This wristwatch is one of the so-called “Youngtimers”, vintage watches that were relatively commercially successful at the time, but are so appreciated for their degree of ‘coolness’ today. One of these watches is undoubtedly the “Queen of Cool”, the Rolex “Oysterquartz” “Day-Date”.
At the end of the 1960s, as electronic technology moved forward, Rolex began research into producing its own quartz watches, along with a new case design. The Geneva-based company even joined forces with the Hoffman-La Roche group (now Roche) to research technologies for digital displays.
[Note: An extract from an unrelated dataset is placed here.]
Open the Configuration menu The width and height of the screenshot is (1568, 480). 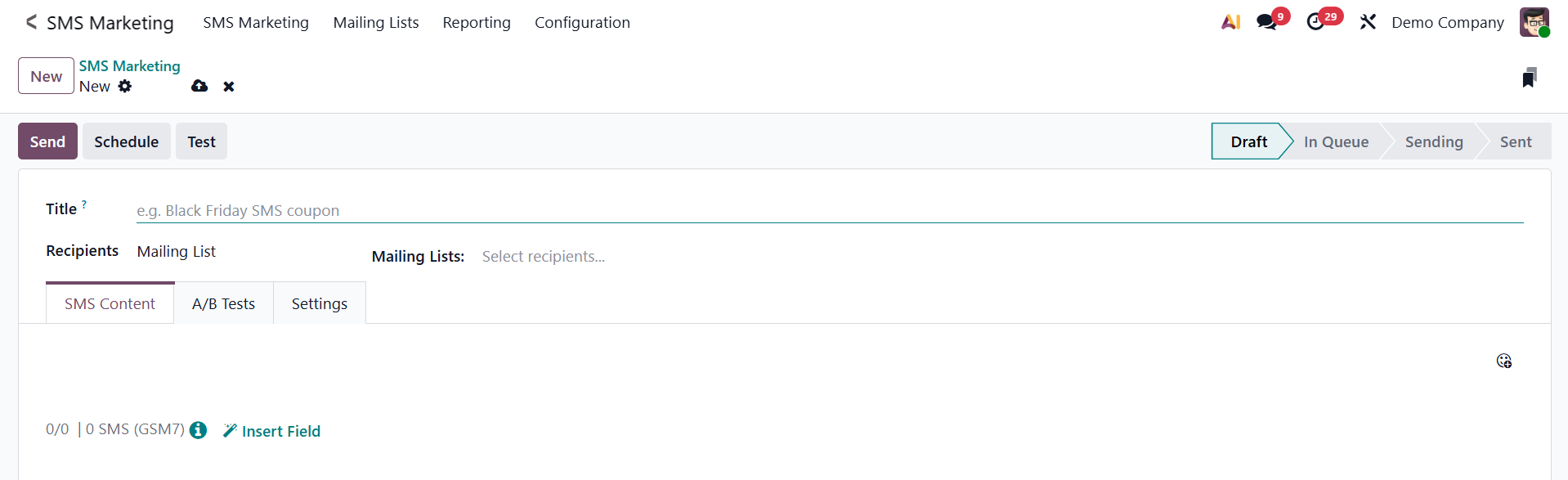click(x=582, y=22)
The early 1950s saw the development (notably at LIP and Hamilton) of watches with electromechanical movements. Rolex was already interested in this technology and filed its first patent in 1952. Between the end of the 1960s and the end of the 1980s, the company filed a series of patents relating to electric and electronic watches.
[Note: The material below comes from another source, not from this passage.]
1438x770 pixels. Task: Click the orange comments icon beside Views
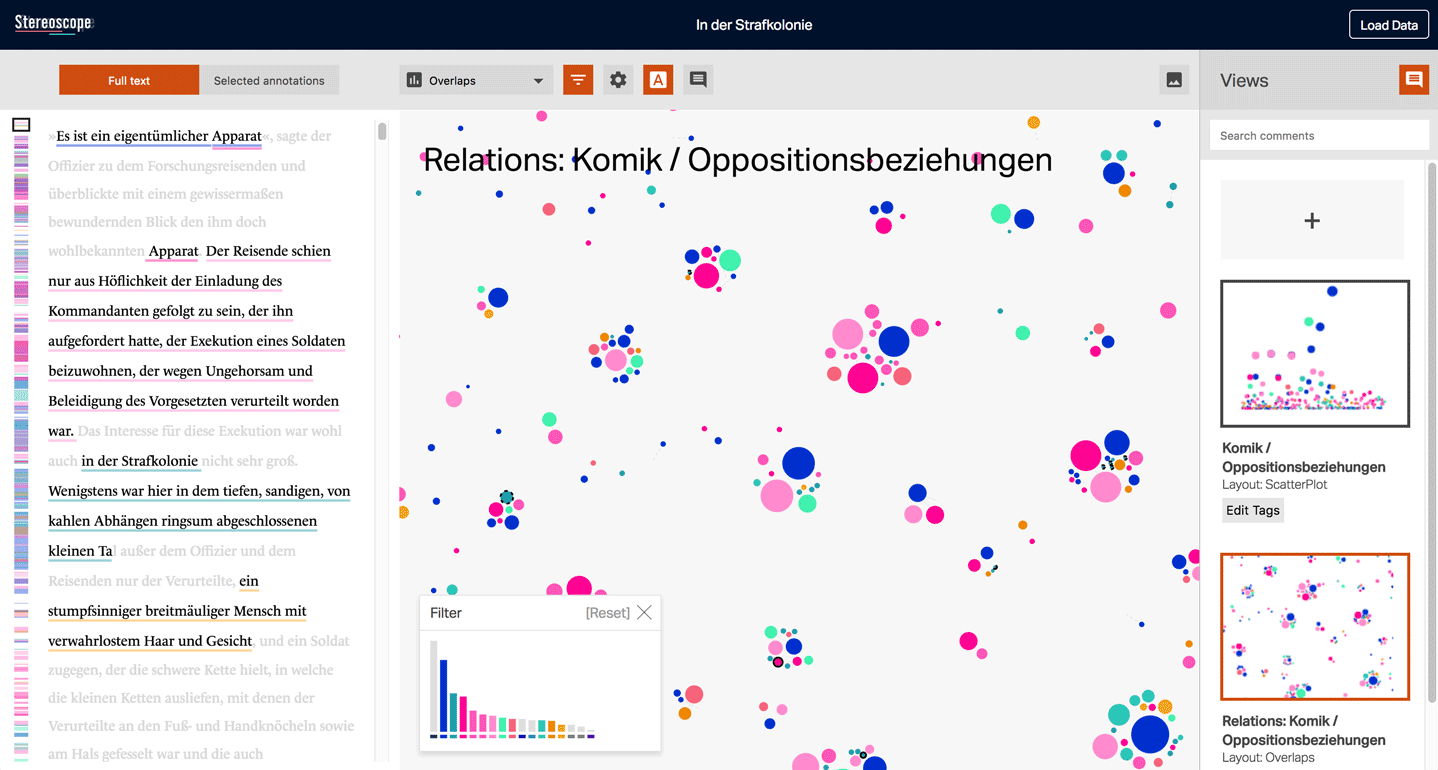[x=1413, y=80]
In terms of the physical production of watches, everything began in 1970 with the Beta 21 calibre. This was one of the world’s first quartz wristwatches developed by the Centre Electronique Horloger in Neuchâtel. The Swiss response in “Research and Development” to this new Asiatic trend. The CEH comprised sixteen Swiss horological companies (including Rolex, Patek Philippe, Piaget, Omega, Enicar, etc.). With this movement, Rolex commercialised in 1972 its first quartz watch, the “Quartz Date”, fitted with the calibre 5100; an impressive gold watch whose production was limited to 1 000 examples.
Rolex then develops and manufactures its own quartz movements, the calibres 5035 and 5055, with a 32 KHz oscillator and a thermo-compensated quartz that ensures extreme precision to the watch. These calibres will be used in the “Datejust” and “Day-Date” versions.